Что сделать:
1. Проверьте, согласуются ли с отрывком о Белинкове три утверждения. Для каждого ответьте «да» или «нет» и приведите решающие слова отрывка точной цитатой.
(a) Рассказчик поступил в Литературный институт имени Горького в 1946 году.
(b) Приговор Белинкову к «высшей мере» был приведен в исполнение.
(c) Следствие по делу Белинкова продолжалось 22 месяца.
2. Перепечатайте без изменений часть отрывка о Белинкове: от слов «Из тех, о ком» вплоть до слов «8 лет лагеря...» включительно.

Исходный текст:
* * *
С художниками это бывает - Страница 1
С Аркадием Викторовичем Белинковым я познакомился в начале 60-х. Но впервые услышал о нем задолго до этого.
В 1946 году я поступил в Литературный институт имени Горького. Старые литинститутцы с гордостью перечисляли всех, кто в разное время учился в их «лицее». Громко назывались имена Константина Симонова, Маргариты Алигер, совсем молодых тогда Гудзенко и Межирова. И шепотом — другие имена, тогда ничего нам, юнцам, не говорившие.
Из тех, о ком говорили шепотом, мне особенно запомнилось имя Аркадия Белинкова. О нем рассказывали, что он написал книгу, которую назвал так: «Черновик чувств. Антисоветский роман». Роман этот он довольно широко читал в кругу не очень близких знакомых. Ходили слухи, что Белинков расстрелян. (А на что еще, собственно, мог рассчитывать человек, который сам назвал сочиненный им роман антисоветским, если за сравнительно невинный анекдот в те годы свободно можно было схлопотать «десятку»?)
Впоследствии выяснилось, что после 22-месячного следствия он действительно был приговорен к «высшей мере», но впоследствии приговор этот был заменен на более мягкий: 8 лет лагеря...
* * *
Входные данные:
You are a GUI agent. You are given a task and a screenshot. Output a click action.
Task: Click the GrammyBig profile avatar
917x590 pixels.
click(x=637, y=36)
* * *
Ответы ниже:
1.
(a) Да: «В 1946 году я поступил в Литературный институт имени Горького».
(b) Нет: «но впоследствии приговор этот был заменен на более мягкий: 8 лет лагеря».
(c) Да: «после 22-месячного следствия».

2.
Из тех, о ком говорили шепотом, мне особенно запомнилось имя Аркадия Белинкова. О нем рассказывали, что он написал книгу, которую назвал так: «Черновик чувств. Антисоветский роман». Роман этот он довольно широко читал в кругу не очень близких знакомых. Ходили слухи, что Белинков расстрелян. (А на что еще, собственно, мог рассчитывать человек, который сам назвал сочиненный им роман антисоветским, если за сравнительно невинный анекдот в те годы свободно можно было схлопотать «десятку»?)
Впоследствии выяснилось, что после 22-месячного следствия он действительно был приговорен к «высшей мере», но впоследствии приговор этот был заменен на более мягкий: 8 лет лагеря...